Ainsi, une consultation a été engagée par une commission parlementaire chargée en novembre 2002 d'examiner les lois australiennes sur l'insolvabilité. Dans le document, qui sert de base à la discussion et qui a été publié en mai 2003, cette commission a émis le souhait d'obtenir des commentaires sur la question suivante : « L'Australie doit-elle adopter, à la place ou en complément de l'administration volontaire, un régime de sauvegarde des entreprises analogue à celui du chapitre 11 américain ? ».

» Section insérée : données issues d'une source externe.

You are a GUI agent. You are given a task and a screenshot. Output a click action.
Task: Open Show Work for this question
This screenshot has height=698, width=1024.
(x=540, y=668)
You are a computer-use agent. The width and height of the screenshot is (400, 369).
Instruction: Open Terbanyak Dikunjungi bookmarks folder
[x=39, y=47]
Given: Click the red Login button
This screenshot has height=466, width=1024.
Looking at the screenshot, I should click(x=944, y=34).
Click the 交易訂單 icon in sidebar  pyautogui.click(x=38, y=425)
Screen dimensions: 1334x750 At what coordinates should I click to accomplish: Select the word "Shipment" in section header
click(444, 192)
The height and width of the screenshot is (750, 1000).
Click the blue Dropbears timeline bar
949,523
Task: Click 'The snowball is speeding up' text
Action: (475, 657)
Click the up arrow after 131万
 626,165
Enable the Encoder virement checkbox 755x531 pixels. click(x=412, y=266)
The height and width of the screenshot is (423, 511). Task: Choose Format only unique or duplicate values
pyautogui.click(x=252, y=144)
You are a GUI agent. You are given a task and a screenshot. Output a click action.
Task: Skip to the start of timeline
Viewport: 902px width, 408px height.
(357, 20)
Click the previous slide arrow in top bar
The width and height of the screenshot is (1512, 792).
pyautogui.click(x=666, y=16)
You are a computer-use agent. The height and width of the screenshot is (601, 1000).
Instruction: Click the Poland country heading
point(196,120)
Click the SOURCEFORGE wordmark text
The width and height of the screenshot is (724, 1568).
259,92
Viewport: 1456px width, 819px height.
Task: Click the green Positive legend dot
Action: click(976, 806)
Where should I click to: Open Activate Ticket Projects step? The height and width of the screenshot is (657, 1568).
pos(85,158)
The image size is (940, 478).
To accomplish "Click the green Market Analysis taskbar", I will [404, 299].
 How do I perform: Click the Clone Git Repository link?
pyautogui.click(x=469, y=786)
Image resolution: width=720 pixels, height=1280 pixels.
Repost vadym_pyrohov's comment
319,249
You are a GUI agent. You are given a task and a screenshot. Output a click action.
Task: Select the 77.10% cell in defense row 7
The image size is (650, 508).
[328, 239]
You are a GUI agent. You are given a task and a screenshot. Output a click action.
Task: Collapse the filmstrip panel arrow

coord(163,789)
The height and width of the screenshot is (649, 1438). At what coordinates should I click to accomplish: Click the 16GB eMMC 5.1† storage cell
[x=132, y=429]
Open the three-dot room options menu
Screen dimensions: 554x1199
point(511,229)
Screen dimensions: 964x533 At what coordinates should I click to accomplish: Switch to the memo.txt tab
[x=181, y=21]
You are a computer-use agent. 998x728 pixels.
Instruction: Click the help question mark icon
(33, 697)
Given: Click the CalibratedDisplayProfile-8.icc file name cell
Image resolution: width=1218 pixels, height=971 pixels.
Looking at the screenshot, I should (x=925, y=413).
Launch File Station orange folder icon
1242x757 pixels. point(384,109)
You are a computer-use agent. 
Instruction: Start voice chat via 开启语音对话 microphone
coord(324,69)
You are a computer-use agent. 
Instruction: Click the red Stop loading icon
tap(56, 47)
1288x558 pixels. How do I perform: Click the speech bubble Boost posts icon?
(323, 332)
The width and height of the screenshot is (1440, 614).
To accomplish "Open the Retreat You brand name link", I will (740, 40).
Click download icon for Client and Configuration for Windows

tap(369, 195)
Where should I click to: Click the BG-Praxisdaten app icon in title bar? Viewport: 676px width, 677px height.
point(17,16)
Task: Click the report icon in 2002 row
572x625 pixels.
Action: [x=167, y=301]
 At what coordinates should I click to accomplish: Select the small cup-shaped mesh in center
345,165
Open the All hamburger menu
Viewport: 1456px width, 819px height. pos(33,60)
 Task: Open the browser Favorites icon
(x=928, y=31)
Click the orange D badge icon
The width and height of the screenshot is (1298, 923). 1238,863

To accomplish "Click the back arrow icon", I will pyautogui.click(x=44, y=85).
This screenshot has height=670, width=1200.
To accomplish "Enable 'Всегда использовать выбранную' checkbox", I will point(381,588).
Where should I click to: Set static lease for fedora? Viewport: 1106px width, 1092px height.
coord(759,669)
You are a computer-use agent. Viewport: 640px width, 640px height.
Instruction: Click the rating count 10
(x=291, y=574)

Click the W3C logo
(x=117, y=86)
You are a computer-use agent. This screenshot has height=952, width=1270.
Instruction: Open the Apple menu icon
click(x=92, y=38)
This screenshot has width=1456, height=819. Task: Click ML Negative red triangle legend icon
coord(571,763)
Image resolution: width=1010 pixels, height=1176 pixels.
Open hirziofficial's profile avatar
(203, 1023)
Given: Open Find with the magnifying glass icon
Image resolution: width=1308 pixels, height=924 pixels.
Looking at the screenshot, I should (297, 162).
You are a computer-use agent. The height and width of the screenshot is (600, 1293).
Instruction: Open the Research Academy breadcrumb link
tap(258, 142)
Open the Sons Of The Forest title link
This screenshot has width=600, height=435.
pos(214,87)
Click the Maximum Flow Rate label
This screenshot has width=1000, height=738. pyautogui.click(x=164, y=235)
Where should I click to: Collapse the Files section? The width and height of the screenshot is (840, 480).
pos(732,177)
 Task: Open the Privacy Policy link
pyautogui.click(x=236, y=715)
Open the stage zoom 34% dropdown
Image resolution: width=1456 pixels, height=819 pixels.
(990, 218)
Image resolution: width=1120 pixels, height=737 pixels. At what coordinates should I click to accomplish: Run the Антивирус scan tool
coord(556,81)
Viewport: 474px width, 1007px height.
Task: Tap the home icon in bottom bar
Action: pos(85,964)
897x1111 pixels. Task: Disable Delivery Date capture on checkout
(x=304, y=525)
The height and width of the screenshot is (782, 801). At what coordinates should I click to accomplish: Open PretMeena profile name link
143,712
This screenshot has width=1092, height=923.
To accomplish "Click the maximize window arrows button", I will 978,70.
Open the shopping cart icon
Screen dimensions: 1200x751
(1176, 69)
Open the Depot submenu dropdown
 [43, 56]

Par ailleurs, le Corporations and Markets Advisory Committee , organisme chargé de conseiller le gouvernement sur les problèmes soulevés par la réglementation et la réalité des activités économique et financières, a publié en septembre 2003 un document sur l'adéquation de la procédure de l'administration volontaire au sauvetage des grandes entreprises. Après avoir passé en revue les exemples étrangers, et notamment la procédure américaine du chapitre 11, il y suggère un certain nombre de modifications sur lesquelles il sollicite des commentaires.

* (6) À la différence de la sûreté, le privilège flottant ( floating charge ) ne porte pas sur un bien déterminé. Il s'agit en quelque sorte d'un gage général, qui se « cristallise » et se transforme en gage spécial lorsqu'un événement survient. En règle générale, les banques exigent des privilèges flottants en contrepartie de prêts ou de découverts. L'existence d'un privilège flottant n'empêche pas l'entreprise de disposer librement de tous ses biens, jusqu'au moment de la cristallisation.